= Joseph Enzweiler =

American poet

Joseph Enzweiler (October 21, 1950 – April 16, 2011) was an American poet who lived in Fairbanks, Alaska.

==Biography==
Enzweiler was born in Cincinnati and grew up in Madeira, Ohio. He graduated from Xavier University in 1973 with a Bachelor’s of Science in Physics and received his Master’s of Science in Physics from the University of Alaska Fairbanks in 1981. He settled in Fairbanks, building his own cabin and supporting himself through part-time work as a stonemason and carpenter to devote his time to writing.

He published six books of poetry and a memoir of his time in Alaska. His books were “Home Country”, “Stonework of the Sky”, “A Curb in Eden”, “A Curb in Eden: New Version”, “The Man Who Ordered Perch”, and “A Winter on Earth”. Before his death, Enzweiler also finished his memoir “We All Worship Something”, where he recollects his time in Fairbanks during the pipeline boom in the late 1900s. His literary works have been featured in several sources including The Writer’s Almanac and Verse Daily. His literary works covered topics including family, friendship, and life in Alaska.
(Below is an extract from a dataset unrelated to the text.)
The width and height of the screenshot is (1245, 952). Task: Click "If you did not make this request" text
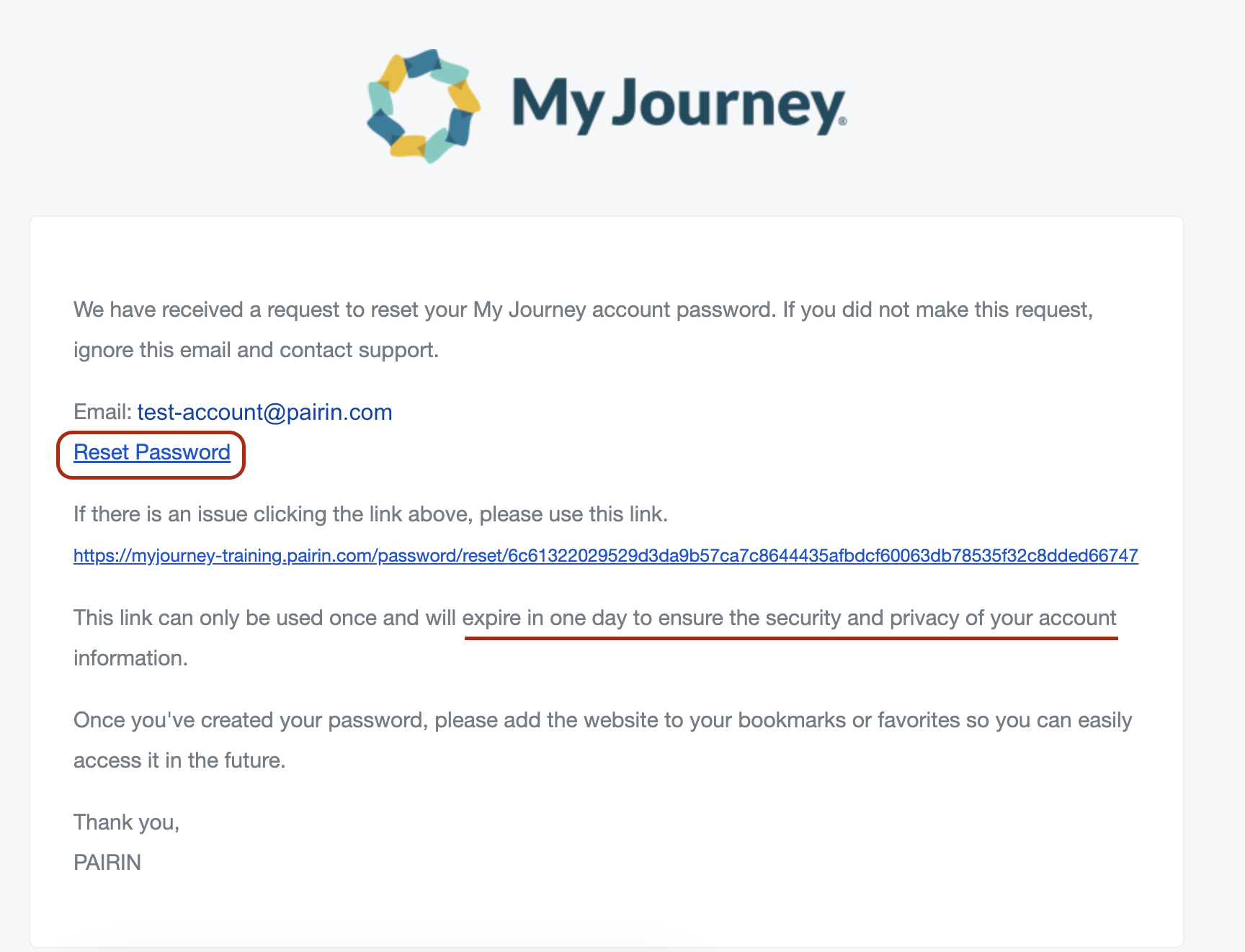[x=937, y=310]
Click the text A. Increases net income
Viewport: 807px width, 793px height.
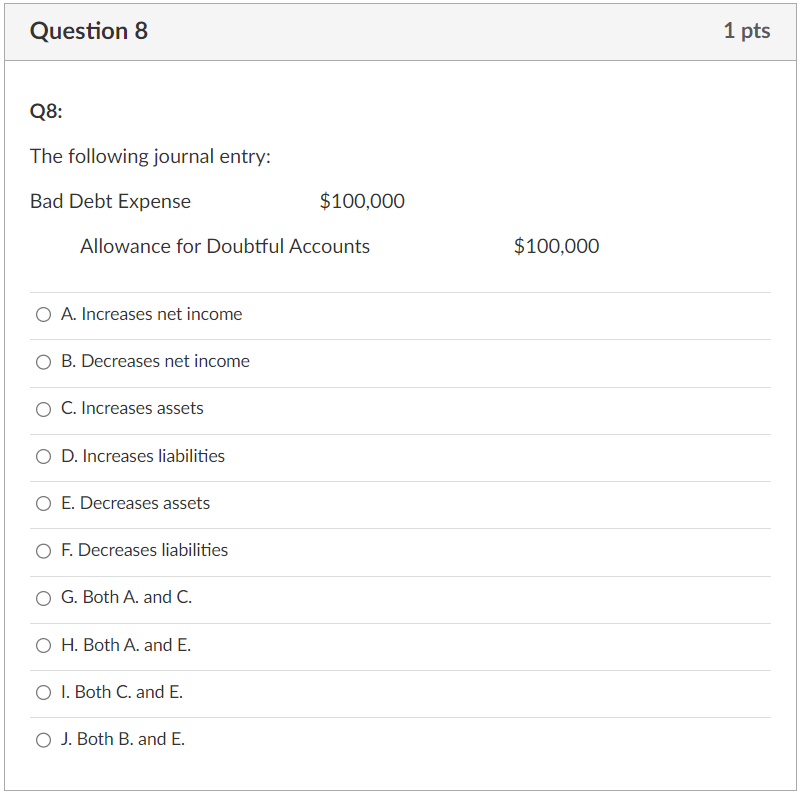[152, 314]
He conducted workshops through various local venues such as the UAF’s Midnight Sun Visiting Writer series, the Fairbanks Arts Association Reading series, and the Adult Learning Program of Alaska. He was also active in the Southern Appalachian Writers Cooperative and has been featured in live radio interviews such as Around Cincinnati.

He was married to Dr Karen Grossweiner. In 2009, he was diagnosed with a brain tumor. He died on April 16, 2011.